From your description, I hope he didn't overcharge you for that basket of parts.


----------



## nastcat (Sep 11, 2020)

[QUOTE="From your description, I hope he didn't overcharge you for that basket of parts.[/QUOTE]
bbirder, I was pretty sure that the arms were bent. Why were the fixed arms a problem for you? The parts came with the tractor, and the tractor sure seems to run nice. Although the steering seems a little sluggish. It is not a true power steering but a power steering assist.


----------



## bbirder (Feb 26, 2006)

I'm glad to hear that the tractor runs well and is in better shape than I thought. The reason for swing arms is when I rebuilt them I put new ends and got rid of the eagle hitches. Allows you to connect to different width tools, which I couldn't do with the fixed arms. If I recall correctly I fabricated the new arms out of sched 80 pipe. I left the old horizontal hinge attached to tractor and cut the old arms off. I then welded a homemade hinge with approx a 1" pin in the vertical and welded the new arms to the hinge. Worked well for me. Make sure you get a good weld on everything.


----------



## nastcat (Sep 11, 2020)

bbirder said:


> If I recall correctly I fabricated the new arms out of sched 80 pipe.


I had heard that the draw back for the eagle hitch was connecting to different implements, but all I plan on using is a brush hog and a back blade as long as I make the horizontal pins the right width I should be good. Did the 80 schedule pipe look to be the right wall thickness as the original eagle hitch?


----------



## Clifford B. (Nov 20, 2019)

Schd 80 is about 3/8 " wall thickness, pretty stout.
Schd 100 is about 1/2 " wall, really stout but heavy, FWIW.....


----------



## bbirder (Feb 26, 2006)

nastcat said:


> I had heard that the draw back for the eagle hitch was connecting to different implements, but all I plan on using is a brush hog and a back blade as long as I make the horizontal pins the right width I should be good. Did the 80 schedule pipe look to be the right wall thickness as the original eagle hitch?
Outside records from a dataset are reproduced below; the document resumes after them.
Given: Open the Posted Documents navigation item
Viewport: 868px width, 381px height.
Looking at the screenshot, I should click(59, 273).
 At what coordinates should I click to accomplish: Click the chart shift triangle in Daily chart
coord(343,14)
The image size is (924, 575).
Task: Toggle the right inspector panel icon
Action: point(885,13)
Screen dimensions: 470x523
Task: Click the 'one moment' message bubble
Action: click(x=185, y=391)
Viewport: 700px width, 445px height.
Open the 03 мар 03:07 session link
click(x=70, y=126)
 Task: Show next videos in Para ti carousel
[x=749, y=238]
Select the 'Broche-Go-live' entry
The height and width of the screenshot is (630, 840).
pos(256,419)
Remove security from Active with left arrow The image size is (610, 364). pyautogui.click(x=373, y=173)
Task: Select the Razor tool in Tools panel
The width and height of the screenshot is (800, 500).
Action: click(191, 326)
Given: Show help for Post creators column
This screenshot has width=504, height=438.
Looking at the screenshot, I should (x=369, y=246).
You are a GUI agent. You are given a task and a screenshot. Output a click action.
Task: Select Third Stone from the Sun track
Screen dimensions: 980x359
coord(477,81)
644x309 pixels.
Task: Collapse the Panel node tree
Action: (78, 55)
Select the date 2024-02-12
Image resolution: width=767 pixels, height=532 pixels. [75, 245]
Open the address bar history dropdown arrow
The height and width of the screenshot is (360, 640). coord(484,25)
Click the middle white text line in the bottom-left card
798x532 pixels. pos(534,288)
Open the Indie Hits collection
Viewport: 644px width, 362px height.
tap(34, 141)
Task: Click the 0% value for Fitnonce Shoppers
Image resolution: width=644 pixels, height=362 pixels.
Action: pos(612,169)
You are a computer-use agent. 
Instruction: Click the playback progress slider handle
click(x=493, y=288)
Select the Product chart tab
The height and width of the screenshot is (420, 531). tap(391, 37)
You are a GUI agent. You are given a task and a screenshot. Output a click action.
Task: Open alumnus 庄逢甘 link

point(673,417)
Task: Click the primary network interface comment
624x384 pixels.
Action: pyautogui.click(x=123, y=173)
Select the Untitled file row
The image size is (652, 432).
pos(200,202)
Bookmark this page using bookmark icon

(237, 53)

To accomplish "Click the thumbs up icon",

Width of horizontal pins controlled by mounting bracket on axle housing. Can you cut the ends off of the bent arms and just replace tube. Check the angle they come off of the mounting bracket to duplicate. I heated and hammered and used large vise to squeeze the ends of the tunes to fit the two ends before welding. If all you plan on using it far is a bush hog and blade, you should have no problems with sched 80. I wonder what they were trying to bend those old arms so bad.
One other tip. Just put a couple of tack welds to both ends and dry fit it before welding up.


----------



## nastcat (Sep 11, 2020)

[QUOTE=" wonder what they were trying to bend those old arms so bad.[/QUOTE]
Must have been a lot of abuse to make those arms look like that. I have access to a decent 100 ton Press. I think I can make the tubes easy enough. Dry fitting should be a must. the way the are bent makes me wonder if someone already rebuilt them with a lighter weight pipe. Looks to be made out of 2 inch pipe or something pretty close.


----------



## bbirder (Feb 26, 2006)

I'm almost sure I used 2" s80 but it has been many years ago. I'm sure that would work if you use the tractor properly. Sounds like you have what it takes to fab it. Take some pics and keep us posted.


----------



## nastcat (Sep 11, 2020)

bbirder said:


> Take some pics and keep us posted.


I will take pics and if it comes out good you guys will get to see them. If I screw the pooch, and it looks like a third graders art project, you will never know because the pics will mysteriously disappear.


----------



## nastcat (Sep 11, 2020)

I bought a set of arms off eBay that are not right. The description wasn't the greatest and the pictures looked like they might work are could be made to work. They are a little shorter than my arms and with the amount of work it would take to make them work I might as well rebuild mine. Pretty sure mine have already been rebuilt once. They are substantially lighter than the ones I bought and they are smaller. The eBay arms are just under 30 inches over all length, by about a 1/4 inch. Anyone have any idea what they belong on?


----------